During the development, we wanted an easy way to see what our program was doing. Specifically, we wanted to have access to the constituents it identified as adjuncts in the context of their parent phrases. I could hardly imagine doing this in a purely functional setting, but luckily, I had the freedom to switch my perspective from the functional model of computation, which has helped me write my algorithm, to the imperative model of computation, where I could start thinking about how my program gets executed and insert the necessary trace statements. To aggregate all the interesting values, I used a global variable, more specifically an Atom, one of Clojure’s reference types.

It soon became obvious that inspecting the tree fragments by themselves was not enough and that some link back to the original tree would be necessary. This proved to be another tricky problem to solve by pure functional programming. I have the names of the trees at one place in the program but then I call some function which calls some other function which calls another function which calls yet another function from which I would then like to access the current tree name. Ideally, I would do something like this, but due to the rules of lexical scoping, it would fail.

In imperative languages, this would be solved by storing the current tree name in some ad-hoc instance or global variable. However, Clojure offers us a slightly more elegant solution based on an alternative to lexical scoping known as dynamic scoping.

One way to imagine the process of variable reference resolution in lexical scoping is the following: when the program tries to resolve a variable reference, it starts traversing the blocks of code surrounding the variable reference inside-out until it finds one which declares a variable having the same name. This means that variable references can be resolved by just looking at the source code, making the program easy to reason about. Lexical scoping is also one of the key mechanisms in lambda calculus and gives us nice tricks like closures. However, sometimes we might like to use a different resolution strategy.

◆ **LISTED RECORDS**:
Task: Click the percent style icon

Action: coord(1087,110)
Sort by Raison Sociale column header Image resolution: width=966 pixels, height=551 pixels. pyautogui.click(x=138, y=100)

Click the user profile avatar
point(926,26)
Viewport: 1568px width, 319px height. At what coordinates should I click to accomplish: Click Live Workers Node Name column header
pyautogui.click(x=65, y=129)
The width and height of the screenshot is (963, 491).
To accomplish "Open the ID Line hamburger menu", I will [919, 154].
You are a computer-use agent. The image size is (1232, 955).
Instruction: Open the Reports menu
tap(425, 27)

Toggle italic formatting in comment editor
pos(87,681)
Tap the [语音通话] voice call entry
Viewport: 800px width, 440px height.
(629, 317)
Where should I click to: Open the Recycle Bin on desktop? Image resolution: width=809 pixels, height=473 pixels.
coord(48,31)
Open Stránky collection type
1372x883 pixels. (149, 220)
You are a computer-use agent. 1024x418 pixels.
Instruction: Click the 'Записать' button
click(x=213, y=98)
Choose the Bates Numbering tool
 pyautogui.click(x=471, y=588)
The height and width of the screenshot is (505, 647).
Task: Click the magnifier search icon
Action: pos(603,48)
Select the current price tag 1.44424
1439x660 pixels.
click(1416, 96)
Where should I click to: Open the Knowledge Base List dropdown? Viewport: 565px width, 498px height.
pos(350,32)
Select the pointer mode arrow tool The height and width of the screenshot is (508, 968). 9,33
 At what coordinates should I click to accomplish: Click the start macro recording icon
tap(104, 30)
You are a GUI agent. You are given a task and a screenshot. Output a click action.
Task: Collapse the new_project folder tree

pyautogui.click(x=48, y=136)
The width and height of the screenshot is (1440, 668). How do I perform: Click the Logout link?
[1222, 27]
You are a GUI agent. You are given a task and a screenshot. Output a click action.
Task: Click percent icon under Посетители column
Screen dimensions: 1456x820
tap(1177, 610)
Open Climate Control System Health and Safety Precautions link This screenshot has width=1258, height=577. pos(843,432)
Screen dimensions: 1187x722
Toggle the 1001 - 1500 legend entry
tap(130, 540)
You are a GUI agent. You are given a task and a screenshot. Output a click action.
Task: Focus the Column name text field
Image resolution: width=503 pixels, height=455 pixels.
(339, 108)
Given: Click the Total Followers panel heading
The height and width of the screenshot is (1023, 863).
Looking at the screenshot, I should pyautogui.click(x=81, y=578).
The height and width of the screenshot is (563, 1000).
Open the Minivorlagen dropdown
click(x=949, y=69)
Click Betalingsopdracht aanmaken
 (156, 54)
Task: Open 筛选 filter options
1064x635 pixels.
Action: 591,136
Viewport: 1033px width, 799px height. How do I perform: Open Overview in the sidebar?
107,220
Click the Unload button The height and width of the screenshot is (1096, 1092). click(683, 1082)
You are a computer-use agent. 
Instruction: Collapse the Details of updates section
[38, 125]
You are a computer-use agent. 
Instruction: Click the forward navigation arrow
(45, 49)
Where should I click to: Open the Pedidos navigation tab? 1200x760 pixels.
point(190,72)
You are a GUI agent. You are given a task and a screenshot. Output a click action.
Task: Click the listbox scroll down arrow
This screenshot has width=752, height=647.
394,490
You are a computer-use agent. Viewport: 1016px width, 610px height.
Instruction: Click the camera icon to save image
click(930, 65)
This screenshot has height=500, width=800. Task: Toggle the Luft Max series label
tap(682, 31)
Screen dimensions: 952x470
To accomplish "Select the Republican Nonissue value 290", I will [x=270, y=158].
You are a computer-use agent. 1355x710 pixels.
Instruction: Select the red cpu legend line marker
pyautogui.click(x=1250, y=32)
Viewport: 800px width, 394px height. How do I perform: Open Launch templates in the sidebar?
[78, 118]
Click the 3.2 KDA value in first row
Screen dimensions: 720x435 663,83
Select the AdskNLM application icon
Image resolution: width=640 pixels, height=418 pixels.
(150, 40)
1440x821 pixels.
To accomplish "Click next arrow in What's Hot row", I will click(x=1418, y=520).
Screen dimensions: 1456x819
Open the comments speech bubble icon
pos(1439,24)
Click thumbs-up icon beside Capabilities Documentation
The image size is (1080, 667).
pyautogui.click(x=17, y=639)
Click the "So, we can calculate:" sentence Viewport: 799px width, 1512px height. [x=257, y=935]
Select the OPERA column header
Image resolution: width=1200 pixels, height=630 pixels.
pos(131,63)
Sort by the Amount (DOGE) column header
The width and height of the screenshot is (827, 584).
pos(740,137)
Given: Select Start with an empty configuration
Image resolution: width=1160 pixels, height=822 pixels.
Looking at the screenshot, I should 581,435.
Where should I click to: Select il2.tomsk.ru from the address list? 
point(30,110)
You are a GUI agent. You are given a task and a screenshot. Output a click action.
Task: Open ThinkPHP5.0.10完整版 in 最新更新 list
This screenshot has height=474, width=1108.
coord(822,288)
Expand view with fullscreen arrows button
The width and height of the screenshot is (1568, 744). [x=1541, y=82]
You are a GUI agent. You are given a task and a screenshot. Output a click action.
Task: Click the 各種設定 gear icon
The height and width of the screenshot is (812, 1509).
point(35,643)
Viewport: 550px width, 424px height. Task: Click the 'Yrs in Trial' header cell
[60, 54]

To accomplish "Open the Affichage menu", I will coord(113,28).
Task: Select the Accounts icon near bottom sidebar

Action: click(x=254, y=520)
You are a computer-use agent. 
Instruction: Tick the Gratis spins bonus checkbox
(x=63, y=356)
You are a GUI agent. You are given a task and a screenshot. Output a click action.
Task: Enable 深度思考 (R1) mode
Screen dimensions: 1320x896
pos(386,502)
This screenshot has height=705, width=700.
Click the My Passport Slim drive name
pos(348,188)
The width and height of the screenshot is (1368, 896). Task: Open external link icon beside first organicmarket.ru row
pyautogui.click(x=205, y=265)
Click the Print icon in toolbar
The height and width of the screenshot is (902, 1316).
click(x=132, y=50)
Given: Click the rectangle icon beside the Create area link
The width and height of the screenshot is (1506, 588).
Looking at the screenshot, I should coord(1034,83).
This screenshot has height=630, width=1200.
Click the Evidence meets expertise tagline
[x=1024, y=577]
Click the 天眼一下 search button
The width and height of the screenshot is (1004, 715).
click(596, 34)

◆ **STATED EXERCISE**:
Please answer these from the Clojure passage, one line each:
(a) Which of Clojure's reference types served as the global variable for collecting values?
(b) What alternative to lexical scoping does Clojure offer?
(c) In which direction does lexical scoping traverse the surrounding blocks of code when resolving a variable reference?

◆ **EXERCISE OUTPUT**:
(a) An Atom.
(b) Dynamic scoping.
(c) Inside-out.